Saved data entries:
:::

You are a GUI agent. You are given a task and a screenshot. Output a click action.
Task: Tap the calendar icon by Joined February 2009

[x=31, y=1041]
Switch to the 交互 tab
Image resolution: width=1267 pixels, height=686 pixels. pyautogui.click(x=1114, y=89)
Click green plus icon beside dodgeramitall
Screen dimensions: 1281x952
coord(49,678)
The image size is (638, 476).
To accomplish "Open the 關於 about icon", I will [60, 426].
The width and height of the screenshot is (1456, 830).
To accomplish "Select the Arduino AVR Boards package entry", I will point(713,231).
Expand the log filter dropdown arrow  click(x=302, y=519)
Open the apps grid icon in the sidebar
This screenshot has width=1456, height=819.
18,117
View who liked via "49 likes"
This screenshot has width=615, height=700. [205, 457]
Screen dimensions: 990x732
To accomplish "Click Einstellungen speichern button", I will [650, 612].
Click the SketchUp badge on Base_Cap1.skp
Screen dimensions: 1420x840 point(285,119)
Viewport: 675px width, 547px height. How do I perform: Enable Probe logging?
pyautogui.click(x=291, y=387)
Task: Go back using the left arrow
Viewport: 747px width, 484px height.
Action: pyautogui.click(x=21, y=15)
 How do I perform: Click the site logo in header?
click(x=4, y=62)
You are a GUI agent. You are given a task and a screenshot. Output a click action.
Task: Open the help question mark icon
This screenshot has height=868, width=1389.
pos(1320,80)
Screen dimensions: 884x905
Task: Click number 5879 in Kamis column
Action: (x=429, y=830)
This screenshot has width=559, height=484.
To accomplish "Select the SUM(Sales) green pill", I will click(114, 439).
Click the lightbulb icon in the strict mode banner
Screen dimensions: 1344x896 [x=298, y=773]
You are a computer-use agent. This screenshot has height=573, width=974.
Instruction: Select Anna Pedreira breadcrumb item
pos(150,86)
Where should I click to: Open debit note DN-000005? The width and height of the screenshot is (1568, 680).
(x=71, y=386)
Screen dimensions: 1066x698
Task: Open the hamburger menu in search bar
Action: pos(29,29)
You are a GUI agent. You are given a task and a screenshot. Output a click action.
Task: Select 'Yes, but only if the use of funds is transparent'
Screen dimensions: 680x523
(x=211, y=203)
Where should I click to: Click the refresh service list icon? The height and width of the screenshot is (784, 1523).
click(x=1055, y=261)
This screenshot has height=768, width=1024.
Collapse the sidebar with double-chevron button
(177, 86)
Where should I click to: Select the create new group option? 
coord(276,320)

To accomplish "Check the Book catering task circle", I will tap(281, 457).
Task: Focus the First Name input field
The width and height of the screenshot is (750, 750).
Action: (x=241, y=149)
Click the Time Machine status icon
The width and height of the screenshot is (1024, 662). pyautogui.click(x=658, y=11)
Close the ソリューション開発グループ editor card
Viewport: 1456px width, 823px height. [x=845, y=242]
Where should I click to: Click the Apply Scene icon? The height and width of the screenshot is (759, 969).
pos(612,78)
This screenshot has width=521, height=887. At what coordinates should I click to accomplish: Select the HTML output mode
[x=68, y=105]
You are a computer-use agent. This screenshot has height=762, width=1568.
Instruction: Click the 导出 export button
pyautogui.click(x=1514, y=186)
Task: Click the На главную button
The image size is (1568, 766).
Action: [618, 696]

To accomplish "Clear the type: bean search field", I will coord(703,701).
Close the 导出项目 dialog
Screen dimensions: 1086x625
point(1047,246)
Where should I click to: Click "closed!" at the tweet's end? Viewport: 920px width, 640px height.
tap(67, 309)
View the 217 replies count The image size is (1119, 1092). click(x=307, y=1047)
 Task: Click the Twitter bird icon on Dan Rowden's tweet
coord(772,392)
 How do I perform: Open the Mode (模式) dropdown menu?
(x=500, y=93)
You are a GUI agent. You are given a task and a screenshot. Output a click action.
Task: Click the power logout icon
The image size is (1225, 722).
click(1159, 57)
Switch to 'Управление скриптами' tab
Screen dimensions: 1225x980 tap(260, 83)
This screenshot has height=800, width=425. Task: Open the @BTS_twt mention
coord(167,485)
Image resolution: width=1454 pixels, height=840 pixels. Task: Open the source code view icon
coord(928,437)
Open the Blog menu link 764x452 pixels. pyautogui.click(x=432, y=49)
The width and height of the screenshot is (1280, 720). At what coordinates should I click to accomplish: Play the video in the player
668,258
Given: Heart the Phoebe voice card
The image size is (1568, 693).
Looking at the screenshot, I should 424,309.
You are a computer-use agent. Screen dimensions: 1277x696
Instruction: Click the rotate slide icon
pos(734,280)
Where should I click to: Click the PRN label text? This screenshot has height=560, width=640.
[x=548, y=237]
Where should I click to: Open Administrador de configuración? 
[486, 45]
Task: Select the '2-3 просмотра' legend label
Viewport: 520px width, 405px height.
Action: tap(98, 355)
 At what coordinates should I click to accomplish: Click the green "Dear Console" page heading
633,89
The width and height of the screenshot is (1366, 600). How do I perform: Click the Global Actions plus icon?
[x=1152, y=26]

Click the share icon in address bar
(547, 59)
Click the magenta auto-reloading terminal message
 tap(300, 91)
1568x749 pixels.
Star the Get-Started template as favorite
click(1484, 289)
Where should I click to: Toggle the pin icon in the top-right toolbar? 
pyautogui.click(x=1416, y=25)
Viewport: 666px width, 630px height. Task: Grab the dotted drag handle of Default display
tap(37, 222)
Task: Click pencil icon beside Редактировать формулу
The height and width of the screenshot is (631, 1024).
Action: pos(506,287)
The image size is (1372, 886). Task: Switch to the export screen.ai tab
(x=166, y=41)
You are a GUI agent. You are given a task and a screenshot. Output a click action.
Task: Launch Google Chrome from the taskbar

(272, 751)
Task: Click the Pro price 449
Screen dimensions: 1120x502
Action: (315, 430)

:::

Print the lines above verbatim, keeping every line in its original order.

You are a GUI agent. You are given a task and a screenshot. Output a click action.
Task: Tap the calendar icon by Joined February 2009

[x=31, y=1041]
Switch to the 交互 tab
Image resolution: width=1267 pixels, height=686 pixels. pyautogui.click(x=1114, y=89)
Click green plus icon beside dodgeramitall
Screen dimensions: 1281x952
coord(49,678)
The image size is (638, 476).
To accomplish "Open the 關於 about icon", I will [60, 426].
The width and height of the screenshot is (1456, 830).
To accomplish "Select the Arduino AVR Boards package entry", I will point(713,231).
Expand the log filter dropdown arrow  click(x=302, y=519)
Open the apps grid icon in the sidebar
This screenshot has width=1456, height=819.
18,117
View who liked via "49 likes"
This screenshot has width=615, height=700. [205, 457]
Screen dimensions: 990x732
To accomplish "Click Einstellungen speichern button", I will [650, 612].
Click the SketchUp badge on Base_Cap1.skp
Screen dimensions: 1420x840 point(285,119)
Viewport: 675px width, 547px height. How do I perform: Enable Probe logging?
pyautogui.click(x=291, y=387)
Task: Go back using the left arrow
Viewport: 747px width, 484px height.
Action: pyautogui.click(x=21, y=15)
 How do I perform: Click the site logo in header?
click(x=4, y=62)
You are a GUI agent. You are given a task and a screenshot. Output a click action.
Task: Open the help question mark icon
This screenshot has height=868, width=1389.
pos(1320,80)
Screen dimensions: 884x905
Task: Click number 5879 in Kamis column
Action: (x=429, y=830)
This screenshot has width=559, height=484.
To accomplish "Select the SUM(Sales) green pill", I will click(114, 439).
Click the lightbulb icon in the strict mode banner
Screen dimensions: 1344x896 [x=298, y=773]
You are a computer-use agent. This screenshot has height=573, width=974.
Instruction: Select Anna Pedreira breadcrumb item
pos(150,86)
Where should I click to: Open debit note DN-000005? The width and height of the screenshot is (1568, 680).
(x=71, y=386)
Screen dimensions: 1066x698
Task: Open the hamburger menu in search bar
Action: pos(29,29)
You are a GUI agent. You are given a task and a screenshot. Output a click action.
Task: Select 'Yes, but only if the use of funds is transparent'
Screen dimensions: 680x523
(x=211, y=203)
Where should I click to: Click the refresh service list icon? The height and width of the screenshot is (784, 1523).
click(x=1055, y=261)
This screenshot has height=768, width=1024.
Collapse the sidebar with double-chevron button
(177, 86)
Where should I click to: Select the create new group option? 
coord(276,320)

To accomplish "Check the Book catering task circle", I will tap(281, 457).
Task: Focus the First Name input field
The width and height of the screenshot is (750, 750).
Action: (x=241, y=149)
Click the Time Machine status icon
The width and height of the screenshot is (1024, 662). pyautogui.click(x=658, y=11)
Close the ソリューション開発グループ editor card
Viewport: 1456px width, 823px height. [x=845, y=242]
Where should I click to: Click the Apply Scene icon? The height and width of the screenshot is (759, 969).
pos(612,78)
This screenshot has width=521, height=887. At what coordinates should I click to accomplish: Select the HTML output mode
[x=68, y=105]
You are a computer-use agent. This screenshot has height=762, width=1568.
Instruction: Click the 导出 export button
pyautogui.click(x=1514, y=186)
Task: Click the На главную button
The image size is (1568, 766).
Action: [618, 696]

To accomplish "Clear the type: bean search field", I will coord(703,701).
Close the 导出项目 dialog
Screen dimensions: 1086x625
point(1047,246)
Where should I click to: Click "closed!" at the tweet's end? Viewport: 920px width, 640px height.
tap(67, 309)
View the 217 replies count The image size is (1119, 1092). click(x=307, y=1047)
 Task: Click the Twitter bird icon on Dan Rowden's tweet
coord(772,392)
 How do I perform: Open the Mode (模式) dropdown menu?
(x=500, y=93)
You are a GUI agent. You are given a task and a screenshot. Output a click action.
Task: Click the power logout icon
The image size is (1225, 722).
click(1159, 57)
Switch to 'Управление скриптами' tab
Screen dimensions: 1225x980 tap(260, 83)
This screenshot has height=800, width=425. Task: Open the @BTS_twt mention
coord(167,485)
Image resolution: width=1454 pixels, height=840 pixels. Task: Open the source code view icon
coord(928,437)
Open the Blog menu link 764x452 pixels. pyautogui.click(x=432, y=49)
The width and height of the screenshot is (1280, 720). At what coordinates should I click to accomplish: Play the video in the player
668,258
Given: Heart the Phoebe voice card
The image size is (1568, 693).
Looking at the screenshot, I should 424,309.
You are a computer-use agent. Screen dimensions: 1277x696
Instruction: Click the rotate slide icon
pos(734,280)
Where should I click to: Click the PRN label text? This screenshot has height=560, width=640.
[x=548, y=237]
Where should I click to: Open Administrador de configuración? 
[486, 45]
Task: Select the '2-3 просмотра' legend label
Viewport: 520px width, 405px height.
Action: tap(98, 355)
 At what coordinates should I click to accomplish: Click the green "Dear Console" page heading
633,89
The width and height of the screenshot is (1366, 600). How do I perform: Click the Global Actions plus icon?
[x=1152, y=26]

Click the share icon in address bar
(547, 59)
Click the magenta auto-reloading terminal message
 tap(300, 91)
1568x749 pixels.
Star the Get-Started template as favorite
click(1484, 289)
Where should I click to: Toggle the pin icon in the top-right toolbar? 
pyautogui.click(x=1416, y=25)
Viewport: 666px width, 630px height. Task: Grab the dotted drag handle of Default display
tap(37, 222)
Task: Click pencil icon beside Редактировать формулу
The height and width of the screenshot is (631, 1024).
Action: pos(506,287)
The image size is (1372, 886). Task: Switch to the export screen.ai tab
(x=166, y=41)
You are a GUI agent. You are given a task and a screenshot. Output a click action.
Task: Launch Google Chrome from the taskbar

(272, 751)
Task: Click the Pro price 449
Screen dimensions: 1120x502
Action: (315, 430)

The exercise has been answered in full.